On Sunday, Biden released a lengthy statement commemorating International Women's Day. "Four years after more than 65 million Americans proudly cast their ballot hoping to elect our first female president, we are fighting for the very soul of our nation and to rid the White House of a man who has fostered misogyny, bigotry, racism, and division all across our country," he wrote. "I promise that, as president, I will use every tool available to me and take every opportunity to push our nation closer to that aspirational American creed - that all of us are equal in rights and dignity and deserve equal opportunity. . . . I have pledged to seek gender parity and full diversity in my national security appointments, and that will be true across my government."

On the other hand, many feminists remain angry at Biden for his shoddy treatment of Anita Hill during Clarence Thomas' confirmation hearing to the Supreme Court in 1991. Biden, who was chairman of the Senate Judiciary Committee at the time, has expressed regret over his handling of her allegations of sexual harassment. Lucy Flores, a former Nevada state legislator, accused Biden last spring of smelling her hair and kissing the back of her head at a 2014 rally in Las Vegas.

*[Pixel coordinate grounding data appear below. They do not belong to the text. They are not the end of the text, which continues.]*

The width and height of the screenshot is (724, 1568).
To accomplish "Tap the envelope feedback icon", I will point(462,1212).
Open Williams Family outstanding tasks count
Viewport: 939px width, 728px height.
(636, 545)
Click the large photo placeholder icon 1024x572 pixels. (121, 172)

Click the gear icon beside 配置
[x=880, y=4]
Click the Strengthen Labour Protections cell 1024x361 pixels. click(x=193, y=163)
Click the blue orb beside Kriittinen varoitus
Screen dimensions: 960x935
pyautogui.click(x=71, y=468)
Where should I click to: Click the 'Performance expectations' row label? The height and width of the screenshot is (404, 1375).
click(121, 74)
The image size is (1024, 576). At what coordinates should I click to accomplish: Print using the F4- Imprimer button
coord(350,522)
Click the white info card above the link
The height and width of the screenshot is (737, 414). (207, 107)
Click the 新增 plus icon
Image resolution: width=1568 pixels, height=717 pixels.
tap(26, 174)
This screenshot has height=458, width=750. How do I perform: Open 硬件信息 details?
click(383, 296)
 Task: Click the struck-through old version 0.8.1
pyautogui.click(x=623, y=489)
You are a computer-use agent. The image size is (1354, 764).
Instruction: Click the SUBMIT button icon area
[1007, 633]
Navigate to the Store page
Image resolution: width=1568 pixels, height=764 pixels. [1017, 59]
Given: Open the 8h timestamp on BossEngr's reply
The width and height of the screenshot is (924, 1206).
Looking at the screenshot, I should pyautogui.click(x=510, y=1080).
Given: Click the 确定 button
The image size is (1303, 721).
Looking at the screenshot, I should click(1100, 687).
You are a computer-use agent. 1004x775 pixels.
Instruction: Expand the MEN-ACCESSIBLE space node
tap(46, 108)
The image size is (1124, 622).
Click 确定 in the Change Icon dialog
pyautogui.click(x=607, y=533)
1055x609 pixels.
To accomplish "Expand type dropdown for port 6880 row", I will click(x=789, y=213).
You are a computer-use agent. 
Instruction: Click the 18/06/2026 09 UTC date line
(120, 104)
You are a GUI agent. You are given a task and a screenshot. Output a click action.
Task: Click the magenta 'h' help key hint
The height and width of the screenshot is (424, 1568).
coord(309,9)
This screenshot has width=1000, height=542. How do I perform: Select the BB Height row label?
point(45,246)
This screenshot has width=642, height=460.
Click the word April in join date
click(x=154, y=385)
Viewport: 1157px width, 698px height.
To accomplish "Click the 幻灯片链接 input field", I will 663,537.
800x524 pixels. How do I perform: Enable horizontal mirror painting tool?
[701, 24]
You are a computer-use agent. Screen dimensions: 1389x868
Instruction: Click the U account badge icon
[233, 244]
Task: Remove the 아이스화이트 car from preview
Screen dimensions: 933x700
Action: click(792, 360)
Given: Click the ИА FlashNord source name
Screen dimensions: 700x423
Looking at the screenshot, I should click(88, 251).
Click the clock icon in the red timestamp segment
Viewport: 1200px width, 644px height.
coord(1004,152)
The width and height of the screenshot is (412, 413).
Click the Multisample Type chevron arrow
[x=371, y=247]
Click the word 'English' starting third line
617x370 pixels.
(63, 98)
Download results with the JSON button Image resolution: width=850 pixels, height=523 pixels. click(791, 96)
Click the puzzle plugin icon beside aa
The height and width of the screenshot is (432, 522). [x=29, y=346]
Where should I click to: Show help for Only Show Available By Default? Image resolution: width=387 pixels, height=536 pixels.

After Sen. Kamala Harris, D-Calif., backedBiden on Sunday, her aides told reporters that she waited to support him until there were no other major female candidates left in the race. Harris was to introduce Biden at a rally Monday night in Detroit. "Like many women, I watched with sadness as women exited the race one by one," she said in her video announcement. "This is something we must reckon with, and it is something I will have more to say about in the future. But we must rise to unite the party and country behind a candidate who reflects the decency and dignity of the American people and who can ultimately defeat Donald Trump."

Shannon Koneracki, a 42-year-old stay-at-home mom from Sparta, never thought Sanders would get this far. She supported Clinton in the 2016 primary because she didn't think Sanders could win, but the fact that Trump managed to get elected that fall led her to conclude that Sanders probably could too. So she will vote for him on Tuesday. "I would love to have Bernie pick a vice president like Warren because it would help with the women's vote," said Koneracki, as her 6-year-old daughter Genesis ran in circles around her.